Chapter 37 - Intracerebroventricular Opioid Administration for Chronic Pain

Abstract

This chapter focuses on the use of intracerebroventricular opioid administration for treating chronic pain. The basis of intracerebroventricular (ICV) opioid administration as an alternative local administration of opioids in the cerebrospinal fluid (CSF) rests on preclinical studies of the rat and primate. These studies showed that morphine injection in the spinal CSF induces a powerful analgesia that is of metameric caudal distribution, dose-dependent, stereospecific, and is naloxone-reversible. While ICV administration is effective and reversible, it is more invasive than intrathecal administration as it requires the placement of a catheter through the brain parenchyma and into the lateral ventricles. By using ICV administration, it is possible to use smaller amounts of medication as well as avoid many adverse effects typically experienced with systemic doses.
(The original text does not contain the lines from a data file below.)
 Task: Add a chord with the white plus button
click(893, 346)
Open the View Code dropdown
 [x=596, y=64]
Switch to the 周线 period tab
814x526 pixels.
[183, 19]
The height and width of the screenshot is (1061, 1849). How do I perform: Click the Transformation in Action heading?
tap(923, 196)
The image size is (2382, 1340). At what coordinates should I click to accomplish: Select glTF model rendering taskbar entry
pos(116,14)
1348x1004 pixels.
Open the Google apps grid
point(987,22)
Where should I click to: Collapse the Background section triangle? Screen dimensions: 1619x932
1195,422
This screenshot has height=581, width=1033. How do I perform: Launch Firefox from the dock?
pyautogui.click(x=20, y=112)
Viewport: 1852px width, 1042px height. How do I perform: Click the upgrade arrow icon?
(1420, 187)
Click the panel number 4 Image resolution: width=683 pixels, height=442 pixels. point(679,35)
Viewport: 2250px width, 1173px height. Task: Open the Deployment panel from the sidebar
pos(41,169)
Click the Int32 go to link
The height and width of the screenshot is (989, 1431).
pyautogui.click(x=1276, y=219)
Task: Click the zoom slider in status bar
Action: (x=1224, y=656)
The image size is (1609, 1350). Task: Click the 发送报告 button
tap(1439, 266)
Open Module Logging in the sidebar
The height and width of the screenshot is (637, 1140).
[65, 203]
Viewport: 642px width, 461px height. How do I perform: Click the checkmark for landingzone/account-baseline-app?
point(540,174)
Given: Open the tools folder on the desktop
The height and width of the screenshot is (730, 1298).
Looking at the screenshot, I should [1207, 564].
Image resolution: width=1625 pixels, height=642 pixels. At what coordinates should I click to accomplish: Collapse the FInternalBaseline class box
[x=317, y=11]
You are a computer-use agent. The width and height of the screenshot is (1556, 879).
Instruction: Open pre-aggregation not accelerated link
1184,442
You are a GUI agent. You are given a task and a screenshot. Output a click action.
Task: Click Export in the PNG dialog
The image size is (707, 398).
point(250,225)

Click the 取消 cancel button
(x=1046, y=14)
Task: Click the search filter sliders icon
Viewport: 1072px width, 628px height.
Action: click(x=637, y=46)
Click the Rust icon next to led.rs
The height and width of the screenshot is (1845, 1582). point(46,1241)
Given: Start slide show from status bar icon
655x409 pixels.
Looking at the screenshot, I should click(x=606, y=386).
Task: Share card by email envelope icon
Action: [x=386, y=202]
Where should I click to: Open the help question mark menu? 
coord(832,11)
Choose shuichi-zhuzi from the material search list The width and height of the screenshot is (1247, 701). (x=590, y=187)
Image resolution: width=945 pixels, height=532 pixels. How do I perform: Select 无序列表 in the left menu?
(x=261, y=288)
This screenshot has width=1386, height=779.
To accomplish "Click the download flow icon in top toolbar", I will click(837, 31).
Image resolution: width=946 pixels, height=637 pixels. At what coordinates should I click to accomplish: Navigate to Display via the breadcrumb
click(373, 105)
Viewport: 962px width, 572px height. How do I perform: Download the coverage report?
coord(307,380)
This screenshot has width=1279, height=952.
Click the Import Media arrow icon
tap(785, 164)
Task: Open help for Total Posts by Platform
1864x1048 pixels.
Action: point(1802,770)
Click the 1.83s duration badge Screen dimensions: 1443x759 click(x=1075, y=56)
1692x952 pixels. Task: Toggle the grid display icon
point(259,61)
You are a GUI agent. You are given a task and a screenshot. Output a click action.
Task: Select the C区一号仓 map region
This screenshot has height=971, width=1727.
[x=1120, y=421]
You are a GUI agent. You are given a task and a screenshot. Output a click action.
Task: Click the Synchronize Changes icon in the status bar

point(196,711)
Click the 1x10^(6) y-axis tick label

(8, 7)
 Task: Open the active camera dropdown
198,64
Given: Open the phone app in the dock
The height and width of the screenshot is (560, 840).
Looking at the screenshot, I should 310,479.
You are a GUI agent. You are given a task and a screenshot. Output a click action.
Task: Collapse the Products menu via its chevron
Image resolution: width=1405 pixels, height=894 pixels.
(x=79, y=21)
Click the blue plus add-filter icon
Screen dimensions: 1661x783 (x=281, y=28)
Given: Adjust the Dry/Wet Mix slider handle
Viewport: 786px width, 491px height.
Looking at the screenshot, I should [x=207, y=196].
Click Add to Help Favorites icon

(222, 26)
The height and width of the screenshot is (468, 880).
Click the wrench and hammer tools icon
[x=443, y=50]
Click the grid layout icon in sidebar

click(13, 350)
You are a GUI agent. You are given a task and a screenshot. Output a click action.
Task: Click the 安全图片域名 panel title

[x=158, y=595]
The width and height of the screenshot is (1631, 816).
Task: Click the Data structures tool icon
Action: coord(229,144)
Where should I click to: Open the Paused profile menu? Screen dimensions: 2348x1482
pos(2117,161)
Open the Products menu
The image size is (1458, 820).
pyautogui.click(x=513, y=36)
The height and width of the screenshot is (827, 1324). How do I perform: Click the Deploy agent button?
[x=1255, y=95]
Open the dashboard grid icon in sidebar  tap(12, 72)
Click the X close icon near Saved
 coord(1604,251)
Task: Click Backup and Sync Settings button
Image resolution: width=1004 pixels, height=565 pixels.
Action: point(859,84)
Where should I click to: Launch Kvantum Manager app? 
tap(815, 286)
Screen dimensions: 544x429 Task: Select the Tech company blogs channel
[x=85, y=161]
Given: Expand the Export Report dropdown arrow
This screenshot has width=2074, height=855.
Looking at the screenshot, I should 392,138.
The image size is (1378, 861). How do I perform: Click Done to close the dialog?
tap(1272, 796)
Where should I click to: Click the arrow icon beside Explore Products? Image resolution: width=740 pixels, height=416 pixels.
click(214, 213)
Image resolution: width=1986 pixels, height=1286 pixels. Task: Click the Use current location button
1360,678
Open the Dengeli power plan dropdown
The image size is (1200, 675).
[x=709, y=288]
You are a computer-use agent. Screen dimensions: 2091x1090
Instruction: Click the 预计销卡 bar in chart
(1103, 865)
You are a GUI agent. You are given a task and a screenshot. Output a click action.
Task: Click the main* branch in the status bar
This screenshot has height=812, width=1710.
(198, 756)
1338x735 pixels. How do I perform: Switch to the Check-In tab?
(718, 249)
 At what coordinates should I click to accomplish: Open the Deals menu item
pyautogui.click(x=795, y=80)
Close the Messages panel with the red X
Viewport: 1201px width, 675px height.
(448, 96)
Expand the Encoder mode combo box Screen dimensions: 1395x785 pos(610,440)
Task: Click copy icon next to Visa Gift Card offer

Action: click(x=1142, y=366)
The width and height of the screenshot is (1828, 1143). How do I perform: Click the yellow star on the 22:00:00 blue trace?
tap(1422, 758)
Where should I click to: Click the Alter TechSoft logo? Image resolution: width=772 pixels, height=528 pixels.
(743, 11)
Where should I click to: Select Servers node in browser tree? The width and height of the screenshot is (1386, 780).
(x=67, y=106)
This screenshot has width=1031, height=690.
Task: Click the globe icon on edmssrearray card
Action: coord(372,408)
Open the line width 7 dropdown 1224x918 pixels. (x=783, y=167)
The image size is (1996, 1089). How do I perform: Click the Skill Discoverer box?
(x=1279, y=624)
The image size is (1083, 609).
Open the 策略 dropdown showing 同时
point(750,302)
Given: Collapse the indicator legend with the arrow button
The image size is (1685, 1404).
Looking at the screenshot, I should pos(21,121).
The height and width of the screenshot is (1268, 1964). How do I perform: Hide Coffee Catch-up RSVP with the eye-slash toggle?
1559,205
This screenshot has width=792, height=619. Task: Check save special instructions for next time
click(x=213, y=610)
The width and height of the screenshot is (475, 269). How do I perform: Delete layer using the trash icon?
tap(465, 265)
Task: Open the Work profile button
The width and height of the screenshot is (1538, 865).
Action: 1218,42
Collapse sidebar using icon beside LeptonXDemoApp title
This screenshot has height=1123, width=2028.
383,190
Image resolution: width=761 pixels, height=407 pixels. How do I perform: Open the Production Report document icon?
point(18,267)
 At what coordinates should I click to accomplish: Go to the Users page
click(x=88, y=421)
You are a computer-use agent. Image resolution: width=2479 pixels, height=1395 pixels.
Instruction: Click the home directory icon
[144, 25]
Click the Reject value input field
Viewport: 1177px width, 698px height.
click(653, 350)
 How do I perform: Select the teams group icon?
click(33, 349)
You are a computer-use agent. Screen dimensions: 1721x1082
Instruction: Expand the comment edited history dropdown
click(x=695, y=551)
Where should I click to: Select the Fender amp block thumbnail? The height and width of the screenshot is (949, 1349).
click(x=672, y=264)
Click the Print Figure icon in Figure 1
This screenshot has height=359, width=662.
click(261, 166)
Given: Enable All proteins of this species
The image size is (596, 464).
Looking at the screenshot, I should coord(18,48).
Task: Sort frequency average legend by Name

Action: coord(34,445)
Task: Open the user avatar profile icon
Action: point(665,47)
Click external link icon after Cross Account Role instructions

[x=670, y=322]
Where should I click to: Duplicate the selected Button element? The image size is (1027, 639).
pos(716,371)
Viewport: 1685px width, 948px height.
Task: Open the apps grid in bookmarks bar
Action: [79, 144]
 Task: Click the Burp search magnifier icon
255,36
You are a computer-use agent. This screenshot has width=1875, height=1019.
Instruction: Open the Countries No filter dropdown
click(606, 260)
After a drug is infused into the ventricular compartment, minimal amounts of the drug diffuse into the brain parenchyma as the bulk flow of CSF through the ventricles and subarachnoid space is rapid when compared to the relatively slow rate of solute diffusion within the brain itself. Thus, while ICV drug infusion may result in minimal penetration of a drug into the brain parenchyma, the ependymal surface of the central nervous system is exposed to very large concentrations of the drug. Adverse effects of ICV opioids include nausea, drowsiness, somnolence and mental clouding, visual hallucinations, miosis, headache, dizziness, pruritis, diaphoresis, urinary retention, and constipation. Surgical complications related to ICV opioid administration include infection, which may require device explantation. Several other severe complications have been reported that include intracerebral hemorrhage from chronic reservoir use, reservoir leakage, and seizures.